§ Study material

***

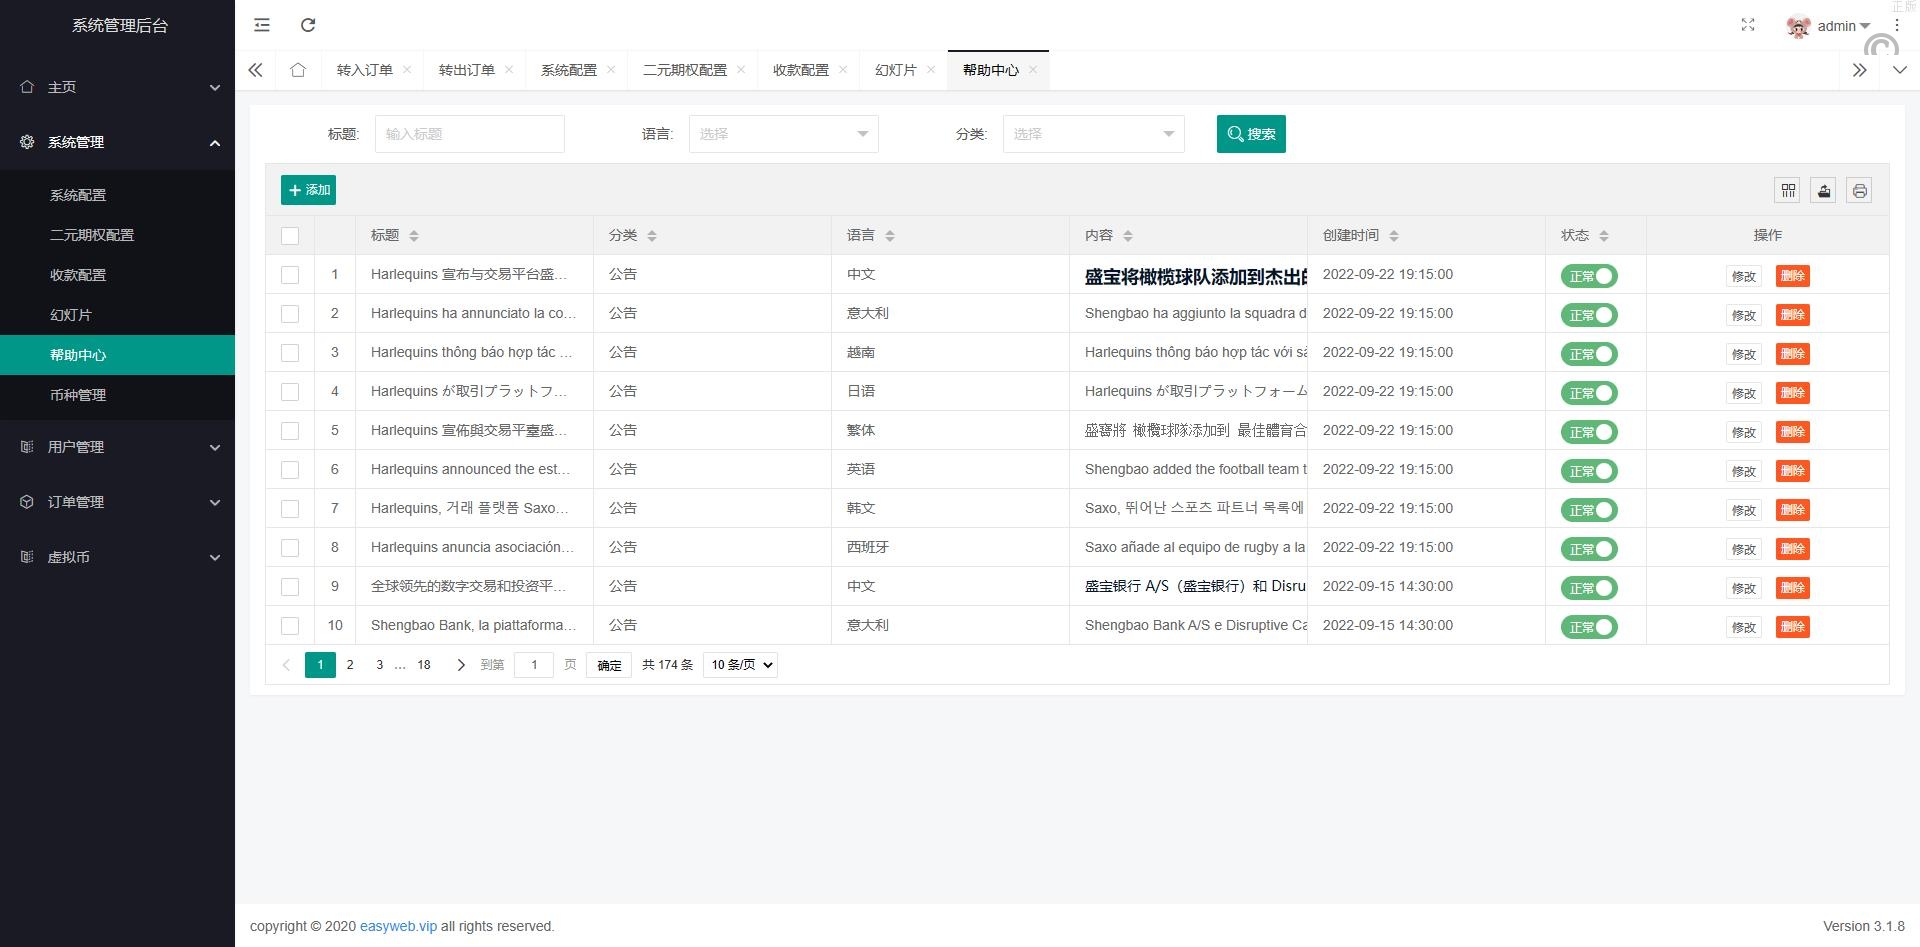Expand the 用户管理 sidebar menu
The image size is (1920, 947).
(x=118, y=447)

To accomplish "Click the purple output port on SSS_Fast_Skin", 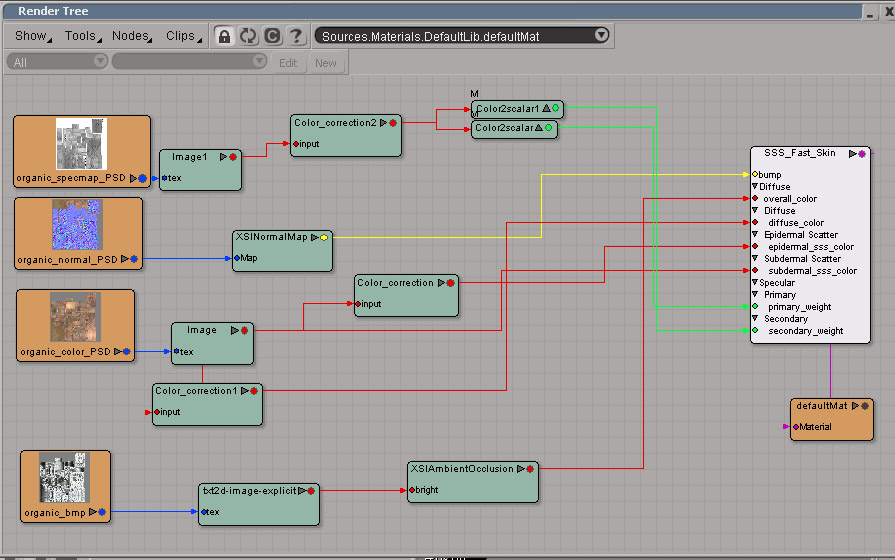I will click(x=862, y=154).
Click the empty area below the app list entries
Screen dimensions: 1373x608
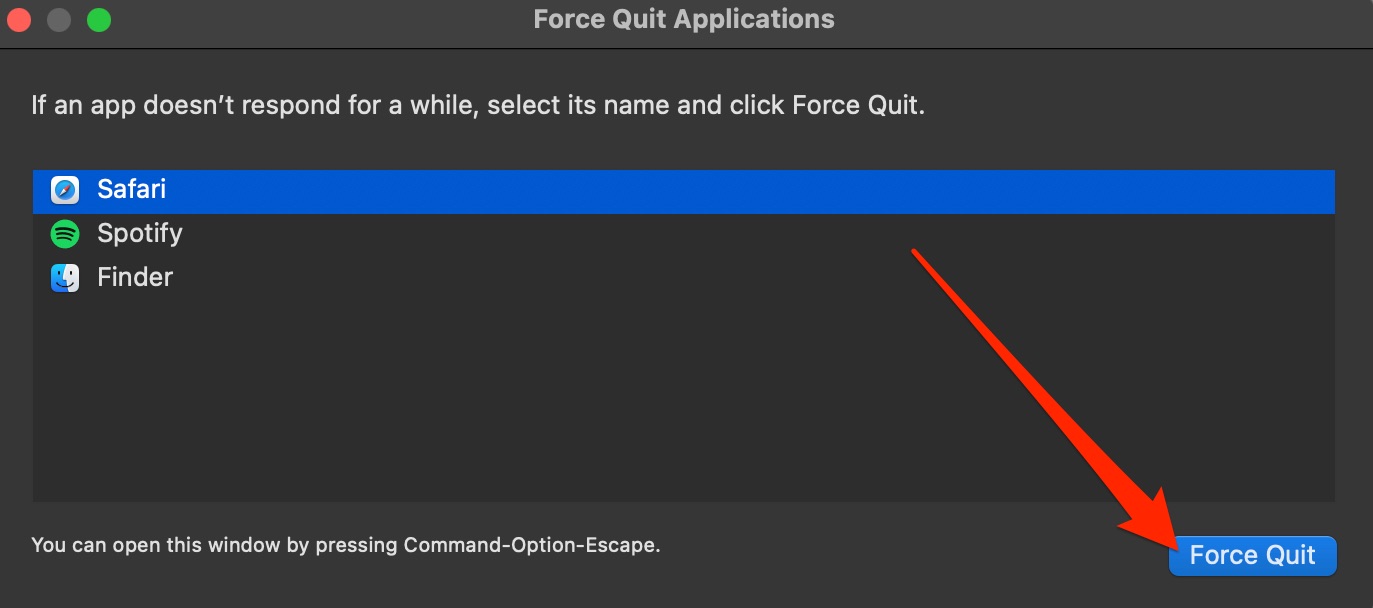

***

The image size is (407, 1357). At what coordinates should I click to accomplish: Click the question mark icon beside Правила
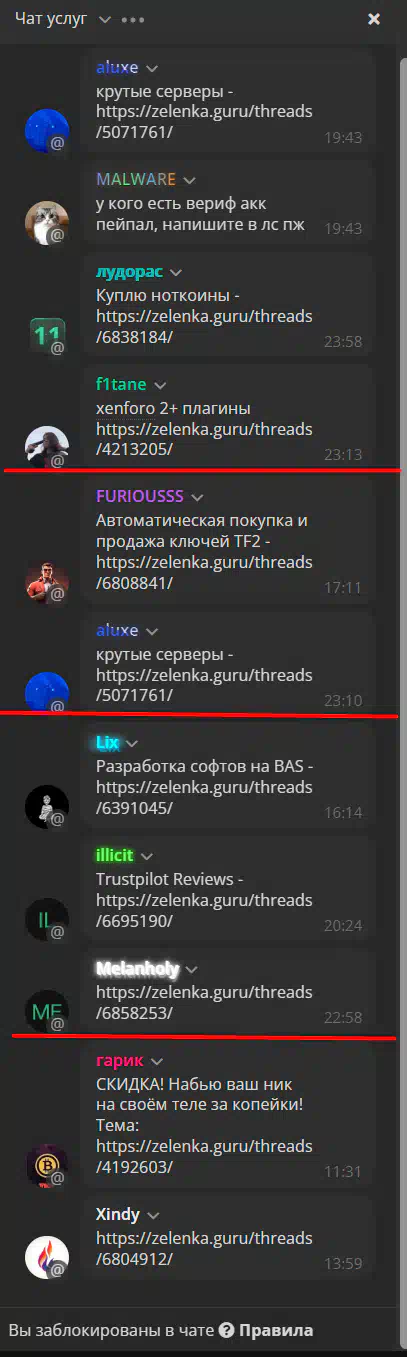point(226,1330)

***

§ Work order
Return exactly the lines above from the line that has "Click the empty" through the line that has "Screen dimensions: 1373x608", inclusive, and nothing else.

§ Your response
Click the empty area below the app list entries
Screen dimensions: 1373x608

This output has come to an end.